Outra mudança que pode ser provocada pelo novo patamar do câmbio é a troca de fornecedores. Como o real se manteve valorizado por bastante tempo, as empresas substituíram insumos nacionais por importados. A recente alta do dólar motivou as companhias a rever a estratégia, mas ainda não há sinais na balança. As empresas atribuem a redução na importação de bens intermediários em novembro e dezembro à queda na produção.
A fabricante de autopeças Robert Bosch está reavaliando a importação de insumos, mas a tarefa é delicada por conta da volatilidade da moeda. Segundo o diretor de compras, qualidade, logística e desenvolvimento de fornecedores, Paulo Rocca, a empresa substituiu componentes mecânicos importados por fontes já homologadas no Brasil. "Alguns dessas peças foram compradas localmente no passado e, por falta de competitividade, passaram a ser importadas".
Rocca explicou que sua equipe está focada em projetos de nacionalização, mas apenas se forem rentáveis a médio e longo prazo. Segundo o executivo, os resultados da mudança só devem aparecer no segundo semestre. Ele afirmou que a atual queda das importações de componentes se deve à redução da produção e à utilização de estoques. A empresa preferiu não detalhar se está planejando reajustes de preços.

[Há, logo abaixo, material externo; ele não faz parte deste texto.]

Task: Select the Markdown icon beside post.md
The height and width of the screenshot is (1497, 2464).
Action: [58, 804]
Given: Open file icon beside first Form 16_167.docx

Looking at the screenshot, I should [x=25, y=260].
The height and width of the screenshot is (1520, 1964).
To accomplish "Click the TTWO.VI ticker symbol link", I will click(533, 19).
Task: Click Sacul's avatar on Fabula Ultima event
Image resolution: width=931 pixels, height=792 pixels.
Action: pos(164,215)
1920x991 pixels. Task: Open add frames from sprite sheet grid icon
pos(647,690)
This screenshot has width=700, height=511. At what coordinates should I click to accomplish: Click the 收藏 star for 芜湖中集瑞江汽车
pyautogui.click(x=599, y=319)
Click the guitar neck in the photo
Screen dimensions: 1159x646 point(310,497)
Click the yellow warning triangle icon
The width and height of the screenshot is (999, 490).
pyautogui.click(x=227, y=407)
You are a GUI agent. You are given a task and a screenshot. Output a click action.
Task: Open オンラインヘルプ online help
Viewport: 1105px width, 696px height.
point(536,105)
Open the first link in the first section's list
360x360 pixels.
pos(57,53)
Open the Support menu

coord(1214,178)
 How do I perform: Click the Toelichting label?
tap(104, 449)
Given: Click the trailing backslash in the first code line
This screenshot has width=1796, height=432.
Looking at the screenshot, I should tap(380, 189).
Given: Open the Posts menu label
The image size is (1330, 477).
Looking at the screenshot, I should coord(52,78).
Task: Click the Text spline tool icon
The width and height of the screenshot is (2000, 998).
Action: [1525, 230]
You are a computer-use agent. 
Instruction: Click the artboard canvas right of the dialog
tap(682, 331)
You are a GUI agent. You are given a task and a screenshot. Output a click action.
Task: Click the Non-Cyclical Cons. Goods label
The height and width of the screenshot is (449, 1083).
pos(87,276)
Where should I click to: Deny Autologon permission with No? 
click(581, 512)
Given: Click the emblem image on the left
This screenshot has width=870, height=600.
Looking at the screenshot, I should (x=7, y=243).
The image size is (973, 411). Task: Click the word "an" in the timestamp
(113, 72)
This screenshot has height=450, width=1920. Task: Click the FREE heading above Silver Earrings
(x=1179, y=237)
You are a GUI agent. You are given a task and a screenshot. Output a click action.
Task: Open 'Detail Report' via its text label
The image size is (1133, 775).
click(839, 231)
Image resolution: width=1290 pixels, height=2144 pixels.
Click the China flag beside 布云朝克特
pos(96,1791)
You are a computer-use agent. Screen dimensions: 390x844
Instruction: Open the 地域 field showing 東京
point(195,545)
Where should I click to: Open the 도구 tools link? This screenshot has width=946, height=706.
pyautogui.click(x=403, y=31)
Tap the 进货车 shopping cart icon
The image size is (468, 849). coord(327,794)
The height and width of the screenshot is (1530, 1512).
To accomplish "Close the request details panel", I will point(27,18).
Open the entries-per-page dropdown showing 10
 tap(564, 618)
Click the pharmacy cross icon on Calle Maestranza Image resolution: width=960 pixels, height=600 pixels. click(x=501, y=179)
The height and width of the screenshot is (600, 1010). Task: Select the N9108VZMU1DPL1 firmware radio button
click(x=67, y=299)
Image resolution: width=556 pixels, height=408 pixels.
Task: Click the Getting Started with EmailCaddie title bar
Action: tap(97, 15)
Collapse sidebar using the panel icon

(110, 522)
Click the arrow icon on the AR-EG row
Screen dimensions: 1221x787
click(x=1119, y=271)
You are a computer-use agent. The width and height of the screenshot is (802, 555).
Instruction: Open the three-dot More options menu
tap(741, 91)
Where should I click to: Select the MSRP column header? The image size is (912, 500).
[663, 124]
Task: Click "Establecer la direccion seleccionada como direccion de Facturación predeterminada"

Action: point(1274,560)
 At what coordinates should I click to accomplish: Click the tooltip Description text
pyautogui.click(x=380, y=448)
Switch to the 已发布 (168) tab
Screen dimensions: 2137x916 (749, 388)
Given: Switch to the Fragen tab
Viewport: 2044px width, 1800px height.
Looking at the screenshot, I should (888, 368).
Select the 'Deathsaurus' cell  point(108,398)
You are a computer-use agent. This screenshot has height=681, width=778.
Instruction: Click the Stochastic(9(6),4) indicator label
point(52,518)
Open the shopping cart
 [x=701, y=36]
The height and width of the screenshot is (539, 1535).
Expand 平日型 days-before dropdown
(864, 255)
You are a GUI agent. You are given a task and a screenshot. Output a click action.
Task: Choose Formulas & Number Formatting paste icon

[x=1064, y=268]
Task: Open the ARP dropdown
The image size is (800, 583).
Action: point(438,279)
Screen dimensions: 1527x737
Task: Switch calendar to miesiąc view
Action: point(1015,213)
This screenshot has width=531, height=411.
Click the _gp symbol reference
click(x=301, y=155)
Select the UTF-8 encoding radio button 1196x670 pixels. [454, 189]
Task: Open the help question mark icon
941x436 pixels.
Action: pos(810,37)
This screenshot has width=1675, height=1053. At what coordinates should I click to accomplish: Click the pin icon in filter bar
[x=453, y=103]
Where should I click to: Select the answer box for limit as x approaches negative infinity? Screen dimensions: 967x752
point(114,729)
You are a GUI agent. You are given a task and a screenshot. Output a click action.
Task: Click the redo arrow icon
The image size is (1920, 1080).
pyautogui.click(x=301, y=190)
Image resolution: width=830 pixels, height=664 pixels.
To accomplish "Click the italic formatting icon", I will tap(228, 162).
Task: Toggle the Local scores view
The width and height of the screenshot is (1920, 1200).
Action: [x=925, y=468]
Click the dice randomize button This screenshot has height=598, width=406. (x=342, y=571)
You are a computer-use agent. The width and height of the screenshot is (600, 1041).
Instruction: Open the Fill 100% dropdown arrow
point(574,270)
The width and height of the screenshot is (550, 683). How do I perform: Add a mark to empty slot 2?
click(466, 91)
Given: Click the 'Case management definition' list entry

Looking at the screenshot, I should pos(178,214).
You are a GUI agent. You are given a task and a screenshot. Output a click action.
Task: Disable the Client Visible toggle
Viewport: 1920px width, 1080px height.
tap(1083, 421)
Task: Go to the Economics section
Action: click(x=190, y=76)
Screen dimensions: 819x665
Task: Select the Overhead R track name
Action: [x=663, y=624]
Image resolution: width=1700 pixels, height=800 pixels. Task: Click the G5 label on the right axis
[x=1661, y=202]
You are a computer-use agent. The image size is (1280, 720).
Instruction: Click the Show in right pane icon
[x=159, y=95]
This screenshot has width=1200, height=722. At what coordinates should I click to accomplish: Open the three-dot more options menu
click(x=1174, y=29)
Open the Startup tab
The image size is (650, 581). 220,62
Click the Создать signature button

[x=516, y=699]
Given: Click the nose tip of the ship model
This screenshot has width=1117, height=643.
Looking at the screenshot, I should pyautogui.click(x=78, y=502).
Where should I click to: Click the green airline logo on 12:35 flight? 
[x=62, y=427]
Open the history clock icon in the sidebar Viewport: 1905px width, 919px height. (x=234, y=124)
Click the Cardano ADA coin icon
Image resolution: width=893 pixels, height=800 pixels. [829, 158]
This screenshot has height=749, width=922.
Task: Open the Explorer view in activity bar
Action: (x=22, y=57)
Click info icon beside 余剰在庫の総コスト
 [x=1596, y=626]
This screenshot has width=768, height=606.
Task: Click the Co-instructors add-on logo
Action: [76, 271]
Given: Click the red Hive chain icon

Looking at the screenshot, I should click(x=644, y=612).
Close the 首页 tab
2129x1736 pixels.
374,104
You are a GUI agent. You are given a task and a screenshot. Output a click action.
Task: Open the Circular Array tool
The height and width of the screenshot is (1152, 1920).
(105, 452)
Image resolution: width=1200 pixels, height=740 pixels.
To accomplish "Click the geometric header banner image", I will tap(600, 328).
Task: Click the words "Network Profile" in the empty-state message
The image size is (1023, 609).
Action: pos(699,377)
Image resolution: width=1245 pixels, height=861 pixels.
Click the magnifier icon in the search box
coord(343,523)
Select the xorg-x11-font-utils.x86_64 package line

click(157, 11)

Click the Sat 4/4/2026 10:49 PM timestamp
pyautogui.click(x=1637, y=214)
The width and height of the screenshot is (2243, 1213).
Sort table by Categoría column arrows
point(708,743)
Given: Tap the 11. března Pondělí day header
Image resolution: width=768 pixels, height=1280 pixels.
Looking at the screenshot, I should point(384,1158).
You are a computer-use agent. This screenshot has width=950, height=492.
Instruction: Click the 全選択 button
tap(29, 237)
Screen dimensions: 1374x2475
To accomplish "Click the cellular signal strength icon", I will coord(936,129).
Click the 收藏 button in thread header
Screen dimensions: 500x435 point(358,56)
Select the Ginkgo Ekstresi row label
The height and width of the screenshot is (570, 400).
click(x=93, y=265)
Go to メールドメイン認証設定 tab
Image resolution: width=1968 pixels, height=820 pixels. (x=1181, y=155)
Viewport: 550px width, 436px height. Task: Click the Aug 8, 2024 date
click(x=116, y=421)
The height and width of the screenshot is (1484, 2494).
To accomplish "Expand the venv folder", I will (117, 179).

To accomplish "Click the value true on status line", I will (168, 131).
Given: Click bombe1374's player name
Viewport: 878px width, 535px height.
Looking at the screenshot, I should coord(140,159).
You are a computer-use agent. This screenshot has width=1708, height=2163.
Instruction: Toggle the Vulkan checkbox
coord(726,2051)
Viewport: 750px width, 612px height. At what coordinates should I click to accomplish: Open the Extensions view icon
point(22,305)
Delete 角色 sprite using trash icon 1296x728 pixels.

Osias Galantine, diretor de compras da Fiat, não vê muito espaço para substituição de produtos importados por nacionais. O executivo afirmou que a montadora já possui um alto índice de nacionalização, que chega a 90% nos carros mais populares. Ele ressaltou ainda que, apesar do câmbio, peças e componentes chineses continuam competitivos. A Fiat possui um projeto de prospecção de peças do país asiático, que vai diminuir, mas não será desativado.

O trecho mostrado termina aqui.